Die Frau mit der großen Stimme

Heutzutage hören 10-bis 14-Jährige "Wir sind Helden", Jeanette Biedermann oder schmelzen bei Robbie Williams dahin. Als ich in diesem Alter war, hörte ich jeden Montag "Die Schlagerrevue" von und mit Heinz, dem Quermann. Seitdem sind mehr als 40 Jahre vergangen, in denen meine musikalischen Interessen eher der Rockmusik denn dem Schlager galten. Dennoch, diese Melodien von damals sind mir bis heute im Ohr. Zu den Schlagern, die ich noch heute "mitsingen" könnte, zählen auch jene von Julia Axen: "Eine Welt ohne dich" "Wenn in der Schönhauser die Lichter glühn", "Die Zeiger der Uhr", "Papa, du bist so reizend" und viele andere.
 Die künstlerische Karriere von Julia Axen, die am 19. März 1937 als Christa Lubbe in Birkenwerder bei Berlin geboren wurde, begann vor über 50 Jahren. Dass die Sängerin auch heute noch ihr Publikum (zu dem nicht nur Freunde des Schlagers zählen) begeistert, davon konnte ich mich in den vergangenen Jahren auf zahlreichen Veranstaltungen selbst überzeugen. Zuletzt Ende Juli, als die Sängerin ihr 50-jähriges Medienjubiläum auf ihrem Grundstück in Hessenwinkel mit einem Fest beging, bei dem zahlreiche Freunde sowie Weggefährten dabei waren. Damals konnte man die Sängerin auf der Bühne im Garten live und sehr temperamentvoll nicht nur mit ihren Schlagererfolgen von einst erleben, sondern auch mit jazzigen und chansonhaften Tönen.

Ihre ersten Auftritte hatte die gelernte Umbruch-Redakteurin Anfang der 50er Jahre im Berliner Jugendklubhaus "Helmut Just". Orchesterleiter Alfons Wonneberg und Talenteförderer Heinz Quermann erkannten schon bald das große Stimmtalent der jungen Freizeitsängerin. Nach einem Auftritt in der Sendung "Da lacht der Bär" bekam sie sogar ein Plattenangebot von der Westfirma "Polydor", produzierte mit 19 einen Welthit wie "True Love" und sang beim RIAS-Tanzorchester unter Werner Müller.

 

Nachdem AMIGA die junge Sängerin 1958 unter Vertrag nahm, wurden ihr allerdings Aufnahmen mit westlichen Plattenfirmen untersagt.

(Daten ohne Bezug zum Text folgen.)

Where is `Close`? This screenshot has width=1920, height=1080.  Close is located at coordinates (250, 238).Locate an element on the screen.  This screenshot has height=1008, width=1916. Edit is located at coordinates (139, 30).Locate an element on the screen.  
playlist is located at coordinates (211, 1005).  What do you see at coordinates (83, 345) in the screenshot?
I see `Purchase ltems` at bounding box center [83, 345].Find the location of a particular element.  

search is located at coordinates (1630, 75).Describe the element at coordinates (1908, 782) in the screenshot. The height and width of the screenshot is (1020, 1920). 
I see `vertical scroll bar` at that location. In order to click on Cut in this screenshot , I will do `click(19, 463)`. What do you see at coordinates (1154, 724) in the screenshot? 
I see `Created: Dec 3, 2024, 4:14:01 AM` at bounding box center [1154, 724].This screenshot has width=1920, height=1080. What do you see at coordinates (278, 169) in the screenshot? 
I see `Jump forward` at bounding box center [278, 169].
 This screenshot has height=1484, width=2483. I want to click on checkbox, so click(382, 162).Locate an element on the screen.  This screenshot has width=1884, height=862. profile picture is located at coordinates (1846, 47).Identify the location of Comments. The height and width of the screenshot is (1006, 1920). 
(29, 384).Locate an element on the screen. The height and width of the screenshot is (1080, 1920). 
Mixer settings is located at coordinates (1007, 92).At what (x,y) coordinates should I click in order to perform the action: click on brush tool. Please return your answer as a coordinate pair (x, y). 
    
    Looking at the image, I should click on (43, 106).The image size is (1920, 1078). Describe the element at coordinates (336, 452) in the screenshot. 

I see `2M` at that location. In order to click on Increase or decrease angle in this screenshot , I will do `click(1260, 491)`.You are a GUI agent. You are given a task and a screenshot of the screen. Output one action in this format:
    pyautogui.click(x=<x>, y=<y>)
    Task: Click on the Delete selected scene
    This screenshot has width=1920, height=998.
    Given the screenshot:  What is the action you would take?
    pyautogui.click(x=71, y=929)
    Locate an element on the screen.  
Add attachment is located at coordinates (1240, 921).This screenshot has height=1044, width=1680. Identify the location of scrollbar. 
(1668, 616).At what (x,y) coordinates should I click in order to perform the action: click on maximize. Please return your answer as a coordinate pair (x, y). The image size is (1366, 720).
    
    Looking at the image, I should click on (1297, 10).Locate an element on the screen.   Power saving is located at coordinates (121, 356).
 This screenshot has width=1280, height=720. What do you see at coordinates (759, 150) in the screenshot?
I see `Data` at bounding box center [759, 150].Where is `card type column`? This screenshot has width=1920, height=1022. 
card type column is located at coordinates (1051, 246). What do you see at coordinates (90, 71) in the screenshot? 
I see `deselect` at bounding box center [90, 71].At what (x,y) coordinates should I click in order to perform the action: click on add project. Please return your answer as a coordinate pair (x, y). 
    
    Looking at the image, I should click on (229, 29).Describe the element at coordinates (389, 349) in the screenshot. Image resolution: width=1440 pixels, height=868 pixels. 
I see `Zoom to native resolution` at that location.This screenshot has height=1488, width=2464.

Dennoch machte Julia Axen ihren Weg auch so, tourte später mit verschiedenen Orchestern in Finnland, Schweden, der BRD, Syrien, im Irak und durch fast alle osteuropäischen Staaten. Auf den Unterhaltungsbühnen der DDR, im Rundfunk und im Fernsehen war die Sängerin bis in die 80er Jahre präsent, tourte zum Beispiel sehr erfolgreich mit Fred Frohberg, Günter Geißler und Helga Brauer mit dem Programm "Wiedersehn macht Freude" durchs Land. 1987 schrieben ihr der Komponist Gerhard Siebholz und Schlagertexter Dieter Schneider den stimmungsvollen Titel "Solange Lieder klingen". Dieser Schlager ist auch das Motto ihrer einzigen Amiga-LP aus dem Jahre 1988 (zuvor waren allerdings etliche Singles erschienen, die heutzutage unter Schlagerfreunden begehrte Sammelobjekte sind).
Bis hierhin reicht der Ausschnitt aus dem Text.